||Luccarelli wines are crafted in a large, ultra-modern facility called Terre di Sava, in the village of Sava, which is a stone’s throw from the town of Manduria - the heart of the Primitivo di Manduria zone. Just down the road is Salice Salentino, then the more major city of Lecce. Puglia is 350 km long; exceedingly warm in the summer time, it is the “heel” of the boot that is Italy. In the area of Manduria, Primitivo reigns while in Salice Salentino the main grape is Negroamaro, said to have dominated the Salice vineyard since the 6th Century BC. Luccarelli - and it’s mid-tier range Ampelo - come from the Terre di Sava winery which sources grapes from hundreds of local growers.
The ancient vines are tended by farmer-owners and average 80 years old, planted in the iron-rich Terrarossa soils with calcareous bedrock, and trained in the traditional Albarello. In fact many of those growers are as old as their vineyards and the winery has gradually been purchasing the best plots from these old farmers, in order to maintain their investment in the land and ensure the source of their best fruit. Vines this old don’t need to worry about hot, dry summers - the extensive root structure penetrates far enough down that the vines can ripen during the summer without experiencing water-stress.
True to form, the Gran Sasso partners have joined forces with the local growers and have changed the paradigm - instead of paying for quantity, as in the past, the growers are paid solely for quality, with incentives to reduce yields and assistance from the resident viticulturist to produce the best possible fruit. These naturally low yielding old vines are hand harvested and farmed sustainably.

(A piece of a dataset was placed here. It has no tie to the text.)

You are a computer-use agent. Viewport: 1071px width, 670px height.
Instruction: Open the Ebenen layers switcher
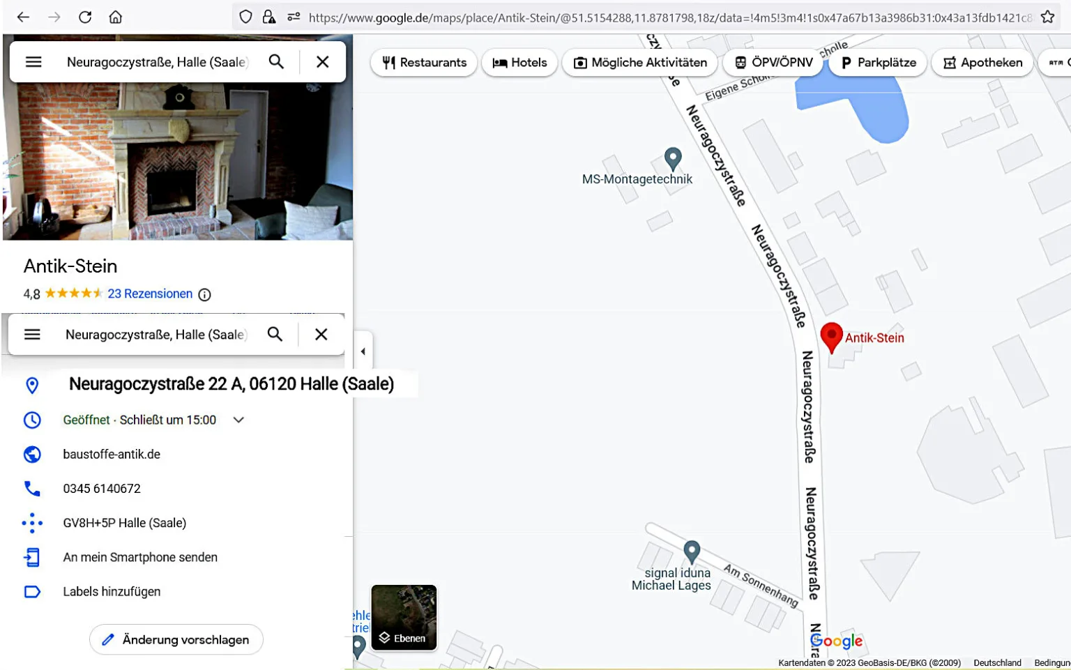pos(404,618)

This is a truly lucky land - sustainable viticulture is simple to maintain in this arid environment. Here, even more than in Abruzzo, the formula of working with a large number of growers who can finish a hand-harvest quickly pays dividends, as the heat of Puglia can easily produce fruit that is stewed, roasted, and out of balance. Picking at the optimal moment is critical to producing balanced wines.